Impossible Creatures is the story of Christopher Forrester, a boy to whom animals have always been drawn. Christopher goes to Scotland for a holiday with his grandfather. There he discovers a portal to a hidden land, known as the Archipelago, where all the creatures of myth live side by side with humans. He meets Mal Arvorian, a girl who has a coat which allows her to fly. She is sheltering a little griffin called Gelifen and has been monitoring the forests and knows that something is not right: creatures are dying, the soil too, and the glimourie – the magical protection which isolates this place from the rest of our world – seems to be fading. At the same time someone is after them, and Katherine Rundell is characteristically direct, calling him ‘the murderer’. Very soon Mal is orphaned and on the run.

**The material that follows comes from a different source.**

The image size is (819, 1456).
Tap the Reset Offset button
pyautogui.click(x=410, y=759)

Christopher helps her and Gelifen to escape and they end up on the boat of a berserker – a larger- than-life character known as Nighthand. Their mission is punctuated by encounters with the creatures from the Guardian’s Bestiary at the front of the book. Each has their own powerful desires and drives, and this means that the world is hard to navigate.

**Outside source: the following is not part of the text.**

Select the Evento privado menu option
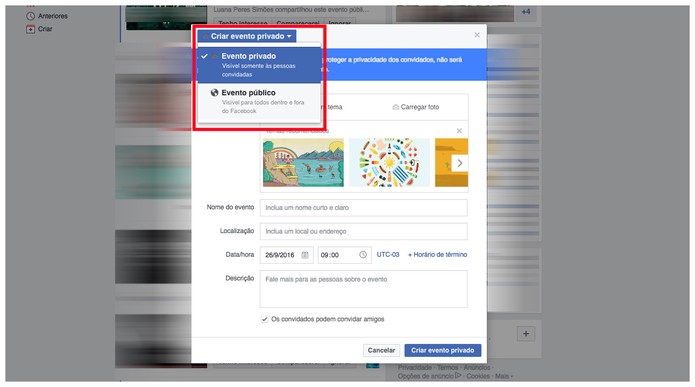 pos(259,65)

Katherine Rundell has given some fascinating interviews about this book, hailed as a modern classic already, and the first in a series about the Archipelago. She is a huge fantasy fan herself and says she has read The Hobbit 60-100 times and has also been influenced by authors such as Philip Pullman, C. S. Lewis and Alan Garner. She says: ‘Fantasy has for so long been a way of talking to ourselves about our most knotty and entangled souls’ and that children need philosophy, to think about why we’re alive, power, love and human endurance, and it is this last one that really came through for me, especially in Mal Arvorian who is a wonderfully complex character.
As we head into an uncertain future, I think that books like this, which courageously confront our deepest fears, challenges and joys, will be increasingly important to children. Katherine Rundell wants to give them a sense of the marvels the human imagination has conjured – her bestiary includes creatures from diverse cultures. She also says that if we weren’t used to some of the creatures which exist for real in our world, we would certainly travel far and wide to seek them out. She has the gift of being able to translate her own wonder about our amazing natural world to the page, and although the next instalment in this series won’t be out for a couple of years, I feel sure that our sense of wonder at her sparkling imagination is only destined to grow.